Was treating Bush and his dead end supporters the grisly spectacle of Saddam Hussein’s death worth the death of 80 Iraqis and 6 more American deaths. 80 Iraqis killed; deadly month for U.S.
BAGHDAD, Iraq – At least 80 Iraqis died in bombings and other attacks Saturday as they prepared to celebrate Islam’s biggest holiday, their first without Saddam Hussein.
The bombings came hours after Saddam was hanged in Baghdad for ordering the killings of 148 Shiites in the city of Dujail in 1982. Despite concerns about a spike in unrest, Saturday’s violence was not unusually high for Iraq, nor did it appear to be in retaliation for the execution.
The AP, the Right’s favorite news outlet claims “nor did it appear to be in retaliation for the execution”. Who knows maybe it was, maybe it wasn’t, it was just a normal day in Iraq. Either conclusion doesn’t bode well for the administartion’s ability to weigh action and reaction. We’re left wondering along with the families of those killed if it wouldn’t have been better to just let Saddam rot away in a cell.
Robert Fisk is even more blunt then me, Robert Fisk: He takes his secrets to the grave – How the West armed Saddam, fed him intelligence on his ‘enemies’, equipped him for atrocities – and then made sure he wouldn’t squeal
We’ve shut him up. The moment Saddam’s hooded executioner pulled the lever of the trapdoor in Baghdad yesterday morning, Washington’s secrets were safe. The shameless, outrageous, covert military support which the United States – and Britain – gave to Saddam for more than a decade remains the one terrible story which our presidents and prime ministers do not want the world to remember. And now Saddam, who knew the full extent of that Western support – given to him while he was perpetrating some of the worst atrocities since the Second World War – is dead.
Gone is the man who personally received the CIA’s help in destroying the Iraqi communist party. After Saddam seized power, US intelligence gave his minions the home addresses of communists in Baghdad and other cities in an effort to destroy the Soviet Union’s influence in Iraq. Saddam’s mukhabarat visited every home, arrested the occupants and their families, and butchered the lot. Public hanging was for plotters; the communists, their wives and children, were given special treatment – extreme torture before execution at Abu Ghraib.

Data block |
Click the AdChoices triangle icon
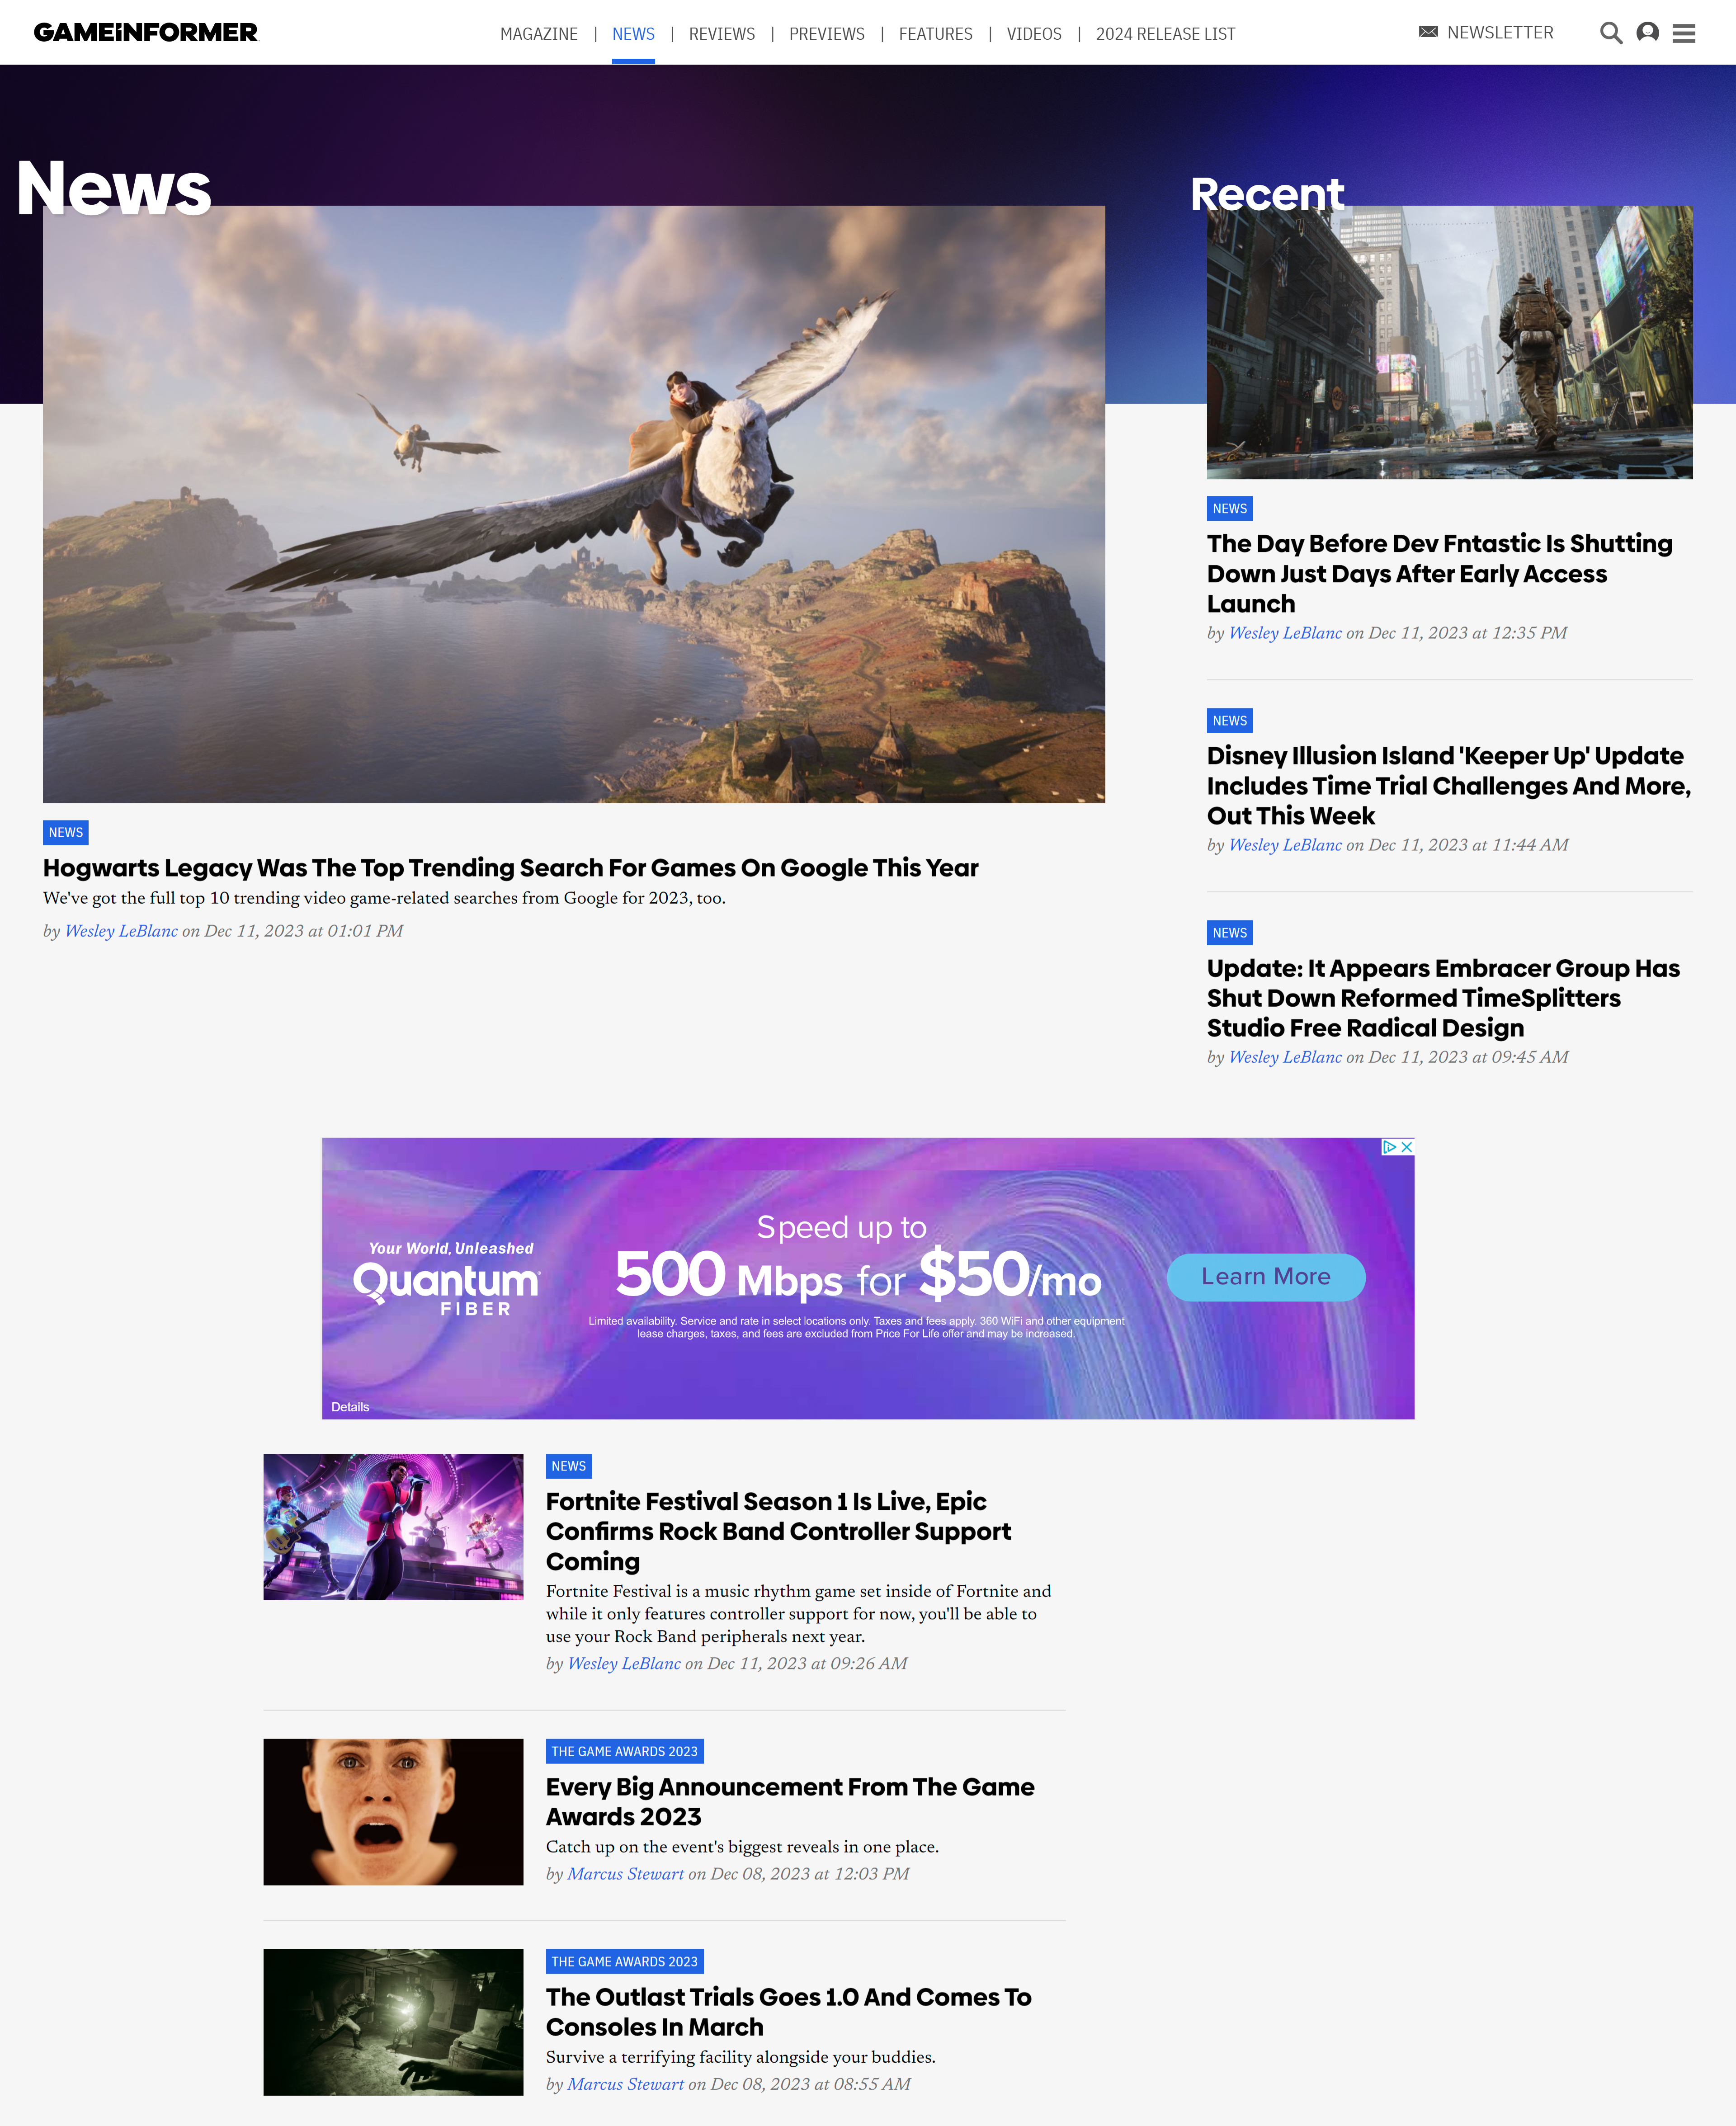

Exercise task 1 | Quote the post on Saddam Hussein's execution word for word, beginning at the words "Gone is the" and stopping after the words "at Abu Ghraib.".
Exercise task 2 |
Answer these questions from the post on Saddam Hussein's execution:
(a) How many Iraqis died in bombings and other attacks on Saturday?
(b) How many Shiites was Saddam hanged for ordering killed in Dujail, and in what year?
(c) Where were the communists and their families tortured before execution?
Exercise task 3 | Proceed with the post on Saddam Hussein's execution, writing on from its last sentence.

Exercise response 1 |
Gone is the man who personally received the CIA’s help in destroying the Iraqi communist party. After Saddam seized power, US intelligence gave his minions the home addresses of communists in Baghdad and other cities in an effort to destroy the Soviet Union’s influence in Iraq. Saddam’s mukhabarat visited every home, arrested the occupants and their families, and butchered the lot. Public hanging was for plotters; the communists, their wives and children, were given special treatment – extreme torture before execution at Abu Ghraib.

Exercise response 2 |
(a) At least 80.
(b) 148, in 1982.
(c) At Abu Ghraib.

Exercise response 3 |
There is growing evidence across the Arab world that Saddam held a series of meetings with senior American officials prior to his invasion of Iran in 1980 – both he and the US administration believed that the Islamic Republic would collapse if Saddam sent his legions across the border – and the Pentagon was instructed to assist Iraq’s military machine by providing intelligence on the Iranian order of battle. One frosty day in 1987, not far from Cologne, I met the German arms dealer who initiated those first direct contacts between Washington and Baghdad – at America’s request.
“Mr Fisk… at the very beginning of the war, in September of 1980, I was invited to go to the Pentagon,” he said. “There I was handed the very latest US satellite photographs of the Iranian front lines. You could see everything on the pictures. There were the Iranian gun emplacements in Abadan and behind Khorramshahr, the lines of trenches on the eastern side of the Karun river, the tank revetments – thousands of them – all the way up the Iranian side of the border towards Kurdistan. No army could want more than this. And I travelled with these maps from Washington by air to Frankfurt and from Frankfurt on Iraqi Airways straight to Baghdad. The Iraqis were very, very grateful!”
Many liberals will go so far as to say despite the calamitous consequences of their actions that many conservative mean well. I find that a hard case to make looking over the history of the last forty years. There is a level of malevolence that can only be described as the knife in America’s back. All their machinations have come back to haunt us. Rather then thinking about foreign policy in terms of balance they have been blinded by their own zealous delusions. Conservatives have had a kind of perverse success, a success at undermining the long term interests of America. Is it any wonder that they wrap themselves so tenaciously in the flag.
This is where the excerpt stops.